Scoring and reporting of studies

Somte and PSG were manually scored using version 2.6 2020 AASM manual for the scoring of sleep and associated events [15] using Profusion PSG 4 software (Compumedics, Abbotsford, Australia). Event definitions are defined according to AASM guidelines:

Obstructive apnoea: reduction of ≥ 90% of baseline in airflow for 10 s or more with continued or increased effort throughout.

Central apnoea: reduction of ≥ 90% of baseline in airflow for 10 s or more with absent effort throughout.

Mixed apnoea: reduction of ≥ 90% of baseline in airflow for 10 s or more with absent effort initially followed by resumption of effort in the second portion.

Hypopnoea: reduction of ≥ 30% of baseline in airflow for 10 s or more accompanied by either

an arousal or 3% desaturation.

Respiratory Effort-Related Arousal (RERA): a sequence of breaths lasting ≥ 10 s characterized by increasing effort or by flattening of the inspiratory portion of the flow leading to an arousal from sleep.

AHI: Apnoeas and hypopnoeas only.

Respiratory Disturbance Index (RDI): AHI + RERA.
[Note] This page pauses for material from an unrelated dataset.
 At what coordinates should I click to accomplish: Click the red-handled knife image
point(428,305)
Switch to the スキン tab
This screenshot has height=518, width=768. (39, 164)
Somte were de-identified prior to data collection. Following data collection, Somte raw data were downloaded from the device by the study coordinator and scored and reported blinded to the PSG result. A single, experienced sleep scientist manually scored all Somte and PSG. Following scoring, one of two sleep physicians who were not involved in the direct care of respective patients, reported studies. The study coordinator was unblinded to identified participant sleep data though was not involved in the scoring or reporting of any Somte or PSG studies.

Statistical methods

Data were entered into REDCap. Analysis was performed using Statistical Package for the Social Sciences (SPSS), Version 29.0 (IBM Corp., Chicago, Illinois, USA). Data were checked for errors in SPSS by calculating minimum and maximum values for each variable and checking for outliers or anomalies. Descriptive data is presented (based on distribution as assessed by a Shapiro–Wilk test) either as a mean ± standard deviation (SD) or median (interquartile range (IQR)) or count (%). Diagnostic test accuracy measures were undertaken (sensitivity, specificity, positive predictive value (PPV), negative predictive value (NPV)) and by creating receiver operating characteristic (ROC) curves. Time available for sleep (TAS) and total sleep time (TST) of both tests were calculated and reported in minutes. Cohen's kappa coefficient was calculated. Sleep variable data of both tests were calculated and reported in percentage of TST, events per hour, minimum or mean. The calculated AHI and RDI of each method were compared and Bland–Altman plot used to plot limits of agreement. The AHI was the primary outcome of interest though an AHI ≥ 5 or RDI ≥ 5 at PSG was considered diagnostic of OSA for the purpose of eligibility screening for participation in the RCT. Imputation was not used for missing data. Indeterminate results were considered false-positive or false-negative and incorporated into the final analysis.